Clan mothers have set up a roadblock in Caledonia (which is located about 10 kilometres south of Hamilton, Ontario).
The Hamilton Spectator reports, “Doreen Silversmith and a 12-member group of mostly women — supporters of the Six Nations hereditary government known as the Haudenosaunee Confederacy — [established the blockade on August 10].”
That article adds, “Reading a statement to reporters, Silversmith said the barricade is a direct consequence of the Ontario government’s failure to live up to a negotiated land settlement that led natives to dismantle barricades they set up during an intense occupation of the Douglas Creek Estates [DCE] housing project in 2006. The new barricade is at the entrance of DCE, which was never been resolved.”
The CBC notes, “[Argyle Street] has been home to a contentious protest before. In February 2006, members of the nearby Six Nations reserve began a blockade of a residential development in Caledonia called the Douglas Creek Estates. They argued the land was theirs. The protest sparked a bitter standoff that lasted two years and at times flared into violence, injuries and property damage.”
The province of Ontario had promised that the title to the Burtch lands — the former provincial Burtch Correctional Facility land — (about 154 hectares of land west of the Six Nations boundary) would be returned to the Haudenosaunee people as per the Haldimand Proclamation of 1784.

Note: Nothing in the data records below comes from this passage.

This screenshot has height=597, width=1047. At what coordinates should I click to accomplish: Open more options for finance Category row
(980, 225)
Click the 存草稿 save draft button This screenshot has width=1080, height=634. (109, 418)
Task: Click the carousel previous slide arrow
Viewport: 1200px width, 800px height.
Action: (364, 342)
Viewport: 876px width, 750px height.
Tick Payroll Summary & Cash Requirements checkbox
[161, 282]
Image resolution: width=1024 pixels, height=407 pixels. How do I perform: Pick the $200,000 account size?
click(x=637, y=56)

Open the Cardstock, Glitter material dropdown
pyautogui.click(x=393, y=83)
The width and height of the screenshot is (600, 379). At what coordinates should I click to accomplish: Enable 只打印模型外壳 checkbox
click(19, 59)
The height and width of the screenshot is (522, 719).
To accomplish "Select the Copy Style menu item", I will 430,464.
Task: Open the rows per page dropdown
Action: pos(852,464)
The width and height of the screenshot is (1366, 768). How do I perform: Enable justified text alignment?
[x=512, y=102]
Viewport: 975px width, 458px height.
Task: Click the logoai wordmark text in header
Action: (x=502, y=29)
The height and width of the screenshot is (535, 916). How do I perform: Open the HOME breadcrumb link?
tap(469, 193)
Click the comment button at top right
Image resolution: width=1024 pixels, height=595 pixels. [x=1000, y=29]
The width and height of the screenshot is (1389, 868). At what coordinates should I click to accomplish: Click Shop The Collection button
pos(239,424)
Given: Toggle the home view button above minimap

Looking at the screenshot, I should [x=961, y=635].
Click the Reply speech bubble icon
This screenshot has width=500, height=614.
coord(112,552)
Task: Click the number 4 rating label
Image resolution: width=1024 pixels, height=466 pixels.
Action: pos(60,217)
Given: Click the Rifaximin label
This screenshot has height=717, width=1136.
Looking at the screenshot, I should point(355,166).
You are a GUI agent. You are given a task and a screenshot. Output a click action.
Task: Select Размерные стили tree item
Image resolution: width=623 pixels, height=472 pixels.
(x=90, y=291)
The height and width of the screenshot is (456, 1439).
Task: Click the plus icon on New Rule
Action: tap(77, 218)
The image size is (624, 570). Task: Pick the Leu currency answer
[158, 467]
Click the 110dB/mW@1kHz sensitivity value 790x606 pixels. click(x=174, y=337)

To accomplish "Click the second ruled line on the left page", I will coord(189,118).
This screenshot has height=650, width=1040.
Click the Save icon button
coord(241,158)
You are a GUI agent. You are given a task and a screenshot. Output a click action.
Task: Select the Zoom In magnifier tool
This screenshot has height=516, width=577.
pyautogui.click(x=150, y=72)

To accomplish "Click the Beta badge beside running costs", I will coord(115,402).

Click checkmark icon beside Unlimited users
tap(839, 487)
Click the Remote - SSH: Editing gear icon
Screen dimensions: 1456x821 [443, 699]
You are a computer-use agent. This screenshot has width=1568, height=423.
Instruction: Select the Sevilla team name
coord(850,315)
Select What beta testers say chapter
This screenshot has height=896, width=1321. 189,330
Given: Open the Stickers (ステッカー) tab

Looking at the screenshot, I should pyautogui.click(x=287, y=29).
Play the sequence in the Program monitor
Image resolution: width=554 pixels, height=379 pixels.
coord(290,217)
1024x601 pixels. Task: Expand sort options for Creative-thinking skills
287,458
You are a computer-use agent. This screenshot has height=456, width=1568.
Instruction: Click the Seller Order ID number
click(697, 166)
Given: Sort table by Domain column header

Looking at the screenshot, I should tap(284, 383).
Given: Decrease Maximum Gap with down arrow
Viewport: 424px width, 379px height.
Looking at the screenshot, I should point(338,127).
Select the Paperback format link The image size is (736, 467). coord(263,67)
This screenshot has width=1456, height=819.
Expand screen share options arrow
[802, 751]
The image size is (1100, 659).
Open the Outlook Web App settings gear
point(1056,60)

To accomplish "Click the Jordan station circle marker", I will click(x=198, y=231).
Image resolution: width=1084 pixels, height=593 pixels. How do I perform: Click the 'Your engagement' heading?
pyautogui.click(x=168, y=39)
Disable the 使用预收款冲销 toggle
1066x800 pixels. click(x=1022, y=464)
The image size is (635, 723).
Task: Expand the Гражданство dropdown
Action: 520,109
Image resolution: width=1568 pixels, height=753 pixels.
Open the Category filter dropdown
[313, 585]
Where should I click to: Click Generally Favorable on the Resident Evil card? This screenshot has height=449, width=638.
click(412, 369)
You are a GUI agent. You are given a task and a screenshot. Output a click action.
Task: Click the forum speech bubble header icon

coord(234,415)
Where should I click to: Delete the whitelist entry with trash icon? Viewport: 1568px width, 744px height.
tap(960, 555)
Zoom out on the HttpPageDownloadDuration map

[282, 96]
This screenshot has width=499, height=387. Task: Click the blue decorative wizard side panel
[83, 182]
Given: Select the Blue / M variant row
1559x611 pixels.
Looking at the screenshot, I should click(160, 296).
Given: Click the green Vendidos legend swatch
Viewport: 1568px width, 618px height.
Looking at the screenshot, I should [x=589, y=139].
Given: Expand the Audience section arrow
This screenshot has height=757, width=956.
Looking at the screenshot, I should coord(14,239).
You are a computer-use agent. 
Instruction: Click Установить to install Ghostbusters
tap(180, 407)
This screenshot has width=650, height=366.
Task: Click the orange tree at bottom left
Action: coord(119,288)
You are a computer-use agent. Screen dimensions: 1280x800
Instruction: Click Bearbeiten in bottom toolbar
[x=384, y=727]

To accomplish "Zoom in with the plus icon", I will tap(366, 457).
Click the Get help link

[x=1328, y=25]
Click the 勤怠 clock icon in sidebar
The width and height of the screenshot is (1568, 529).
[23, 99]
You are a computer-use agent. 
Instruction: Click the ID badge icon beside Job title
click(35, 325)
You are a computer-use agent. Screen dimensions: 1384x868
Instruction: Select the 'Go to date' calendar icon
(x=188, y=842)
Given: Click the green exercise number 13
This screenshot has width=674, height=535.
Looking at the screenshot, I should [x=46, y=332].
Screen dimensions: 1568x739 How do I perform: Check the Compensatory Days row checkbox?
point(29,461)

But this past April the province passed the lands to the Six Nations Elected Band Council rather than to the Haudenosaunee Confederacy traditional government.
A Facebook post explains, “To clarify, the problem with giving title of the land to Band Council is that the land then becomes/remains ‘Crown’ land and effectively remains under the control of the Canadian government. Returning the land to our Traditional Chiefs (as was promised by the Province) would make the land sovereign and under our control.”
The matter is expected to be heard in court on August 22.